The new information sent the Timberwolves scrambling: if Ngombo was really almost 27, he would have been ineligible for the 2011 draft. (Per league rules, international players are automatically eligible for the draft in the year that they turn 22, and players cannot be eligible for selection in more than one draft). Team owner Glen Taylor and Kahn met with Philo and asked him about the reports. Philo called Ngombo to find out more.
“I told him about the reports out there,” Philo says. “He said he didn’t know what I was talking about, he’s born in 1989. I asked him if he was absolutely positive, that there were reports that you played in a tournament years ago under a 1984 birthday. Tanguy explained that if this is true he had no knowledge of it, which led to me asking him what he meant by ‘to his knowledge.’ That led to him saying something really interesting, in my mind.”
Which was?
“As far as I know, that’s how old I am.”
Philo says he asked Ngombo what he meant by that. Ngombo told him he didn’t know what a birth certificate was. So Philo asked Ngombo if he had his passport on him.
According to Philo, Ngombo answered that “the sheikh had it.”
The sheikh, Philo says, was a Qatari who took care of Ngombo. (Philo doesn’t remember his name, and doesn’t know if the sheikh was responsible for bringing Ngombo to the country in the first place). It turned out Ngombo didn’t hold his own passport on a daily basis; he only had access to it when he went through customs. Philo told Ngombo to get his passport immediately, so he could fax images of it to the league office and put to bed a problem that was now holding up a multiple-team trade.
A week later, Philo got a copy of Ngombo’s passport. It said that Ngombo’s birthday was 1989. But there was a problem. “It looked like it was brand new, just done,” Philo says. “My assumption is that he never got his [real] passport. Tanguy felt so nervous—and I don’t know this for a fact, I’m guessing—but I think he went and had a passport made on his own because the sheikh wouldn’t give him the passport.
“So I felt bad for the kid. It’s a life-changer for him. He got drafted by an NBA team. It’s the happiest day of his life. But now, he’s got this NBA team calling him in a panic trying to figure things out when even he doesn’t have the answers.

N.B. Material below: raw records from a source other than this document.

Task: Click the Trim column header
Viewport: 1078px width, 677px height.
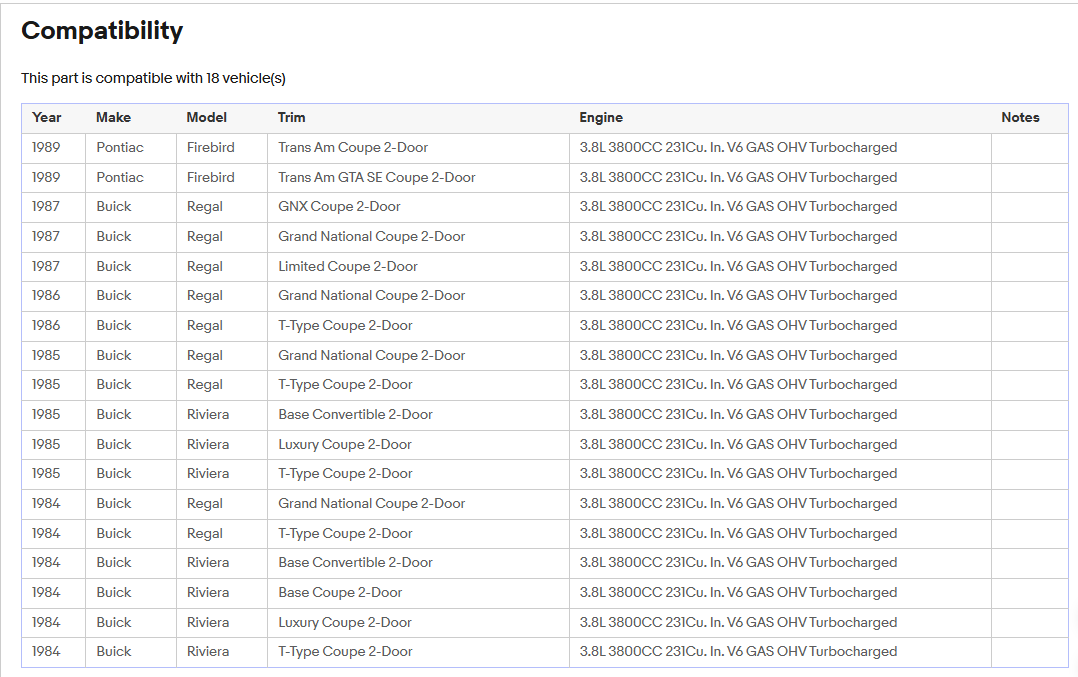Action: 291,118
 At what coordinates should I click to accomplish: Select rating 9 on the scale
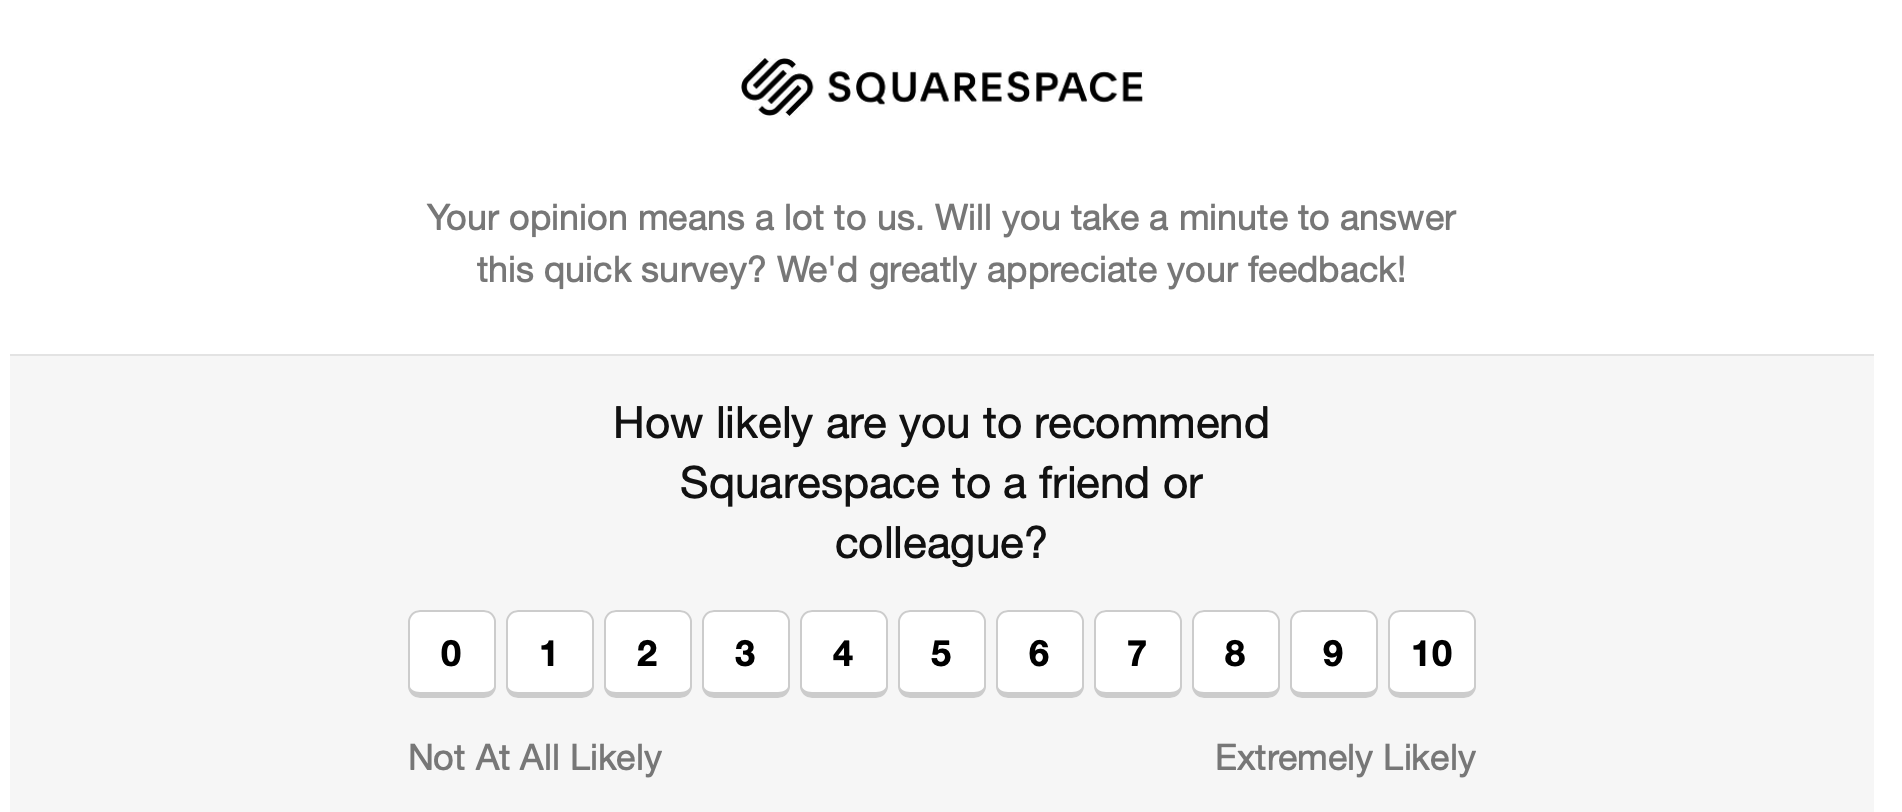click(x=1333, y=653)
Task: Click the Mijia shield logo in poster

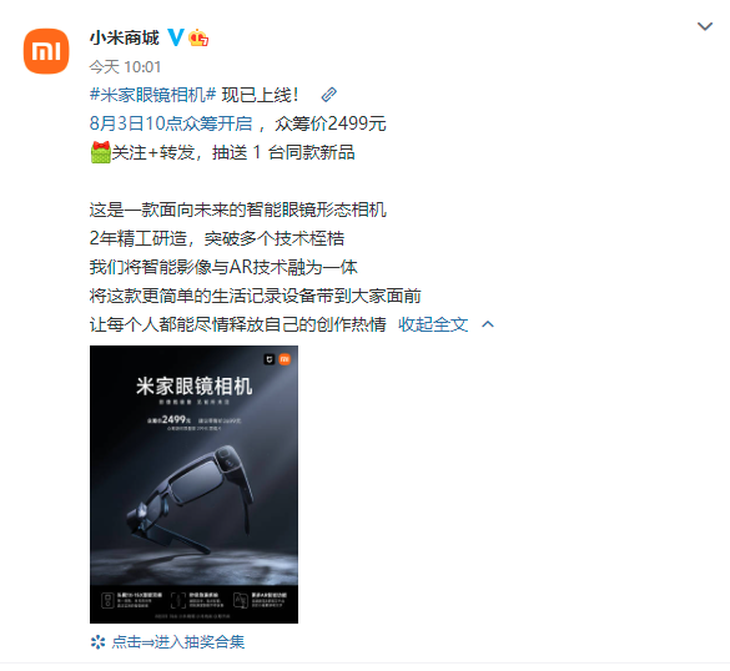Action: coord(270,359)
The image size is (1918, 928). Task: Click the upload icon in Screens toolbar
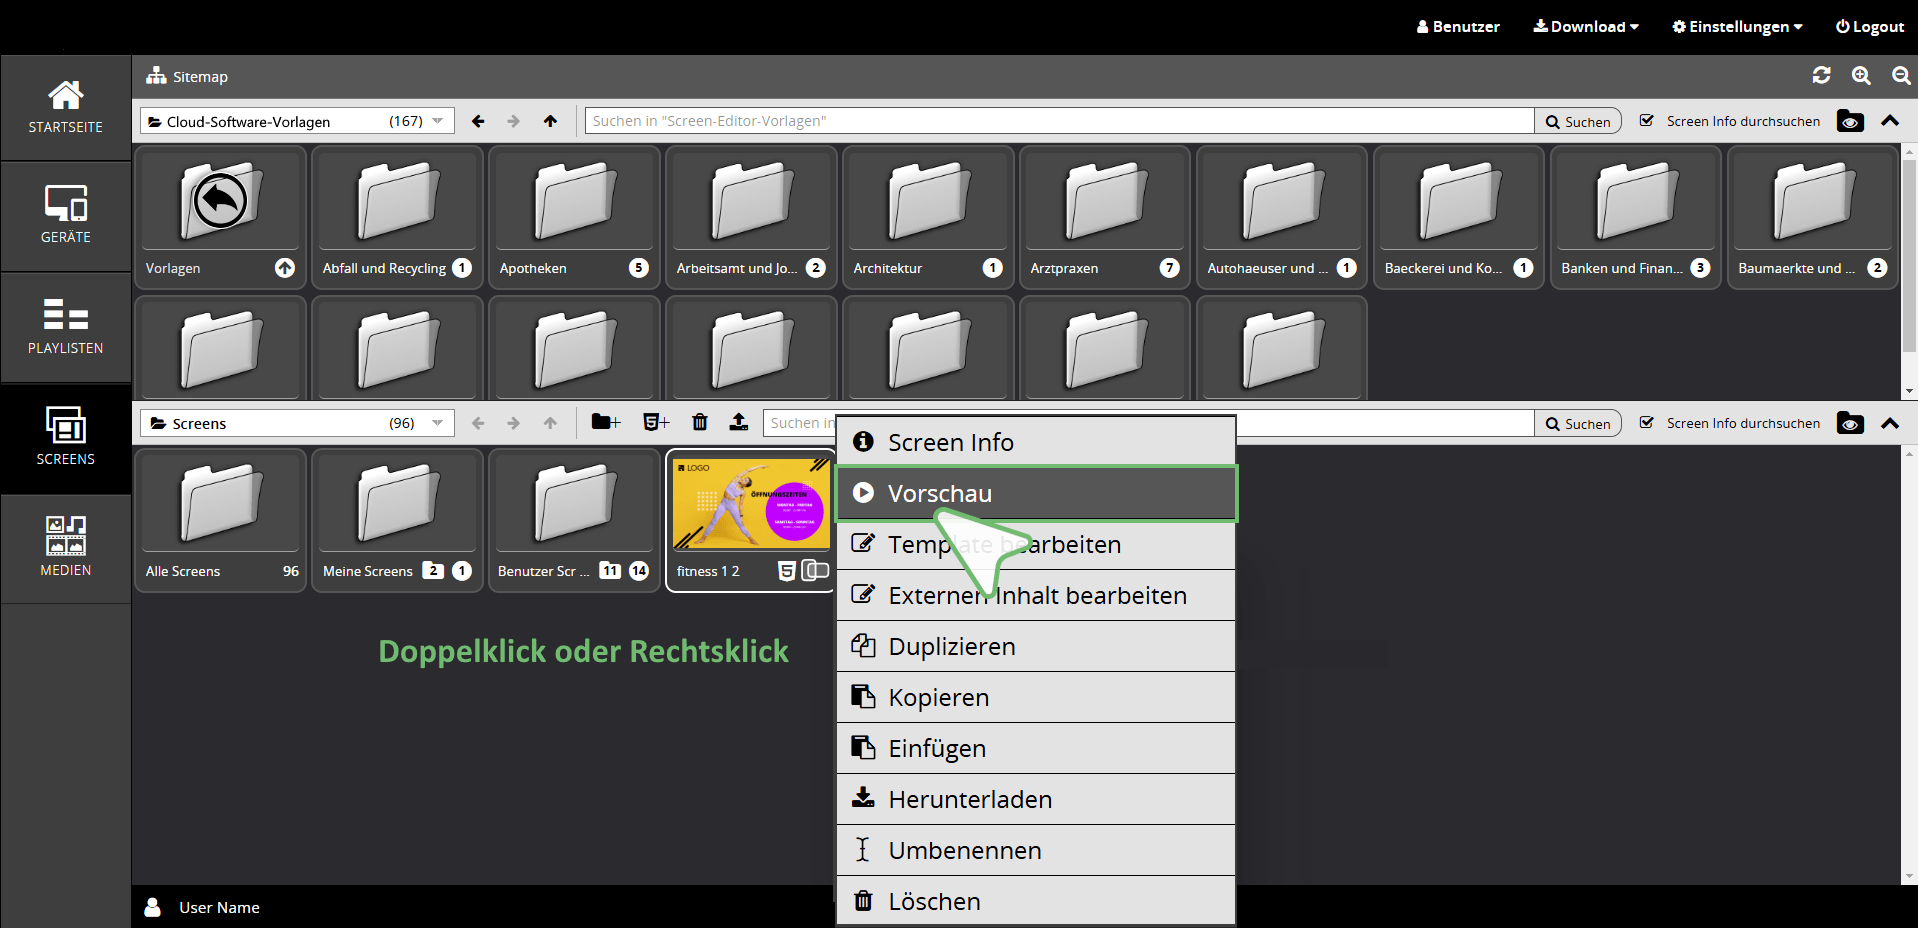coord(738,423)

“Ngombo said to me at some point that week while we were trying to document things, ‘Pete, I wasn’t even born in a hospital to my knowledge. So I’ve never had papers.’ That led me to ask, ‘you really don’t know how old you are, do you?’ To which he responded, ‘as far as I know I am (21). Now, if someone changed my papers along the way, maybe they did. But to me, my birthdate has always been 1989.’”
The NBA ultimately decided to let the trades go through, and only investigate Ngombo’s actual age if Minnesota ever tried to sign him. That wasn’t necessary. In May of 2013, Kahn was replaced by Flip Saunders. A month later, the Timberwolves renounced Ngombo’s draft rights.
Ngombo never did leave Qatar. He still plays for the same team, Al Rayyan in Doha, that Silver announced in 2011. Likely now 32 years old, he’s averaging 18.3 points and 4.5 assists per game, according to asia-basket.com. He won the league’s player of the year award in 2012, has led his team to the Qatar League championship three times since being picked, and last year was named Finals MVP. He also plays for Qatar in international three-on-three competition.
As for Philo? He later took a job with the Indiana Pacers, and is now the president of TPG Sports Group. Looking back, he feels for Ngombo, but doesn’t regret passing on Thomas. After all, the entire NBA made the same mistake. Such is the nature of scouting: to some extent, every player is a mystery. Some more than others. “When you watch the tape [of Ngombo],” Philo says, “you see the talent.”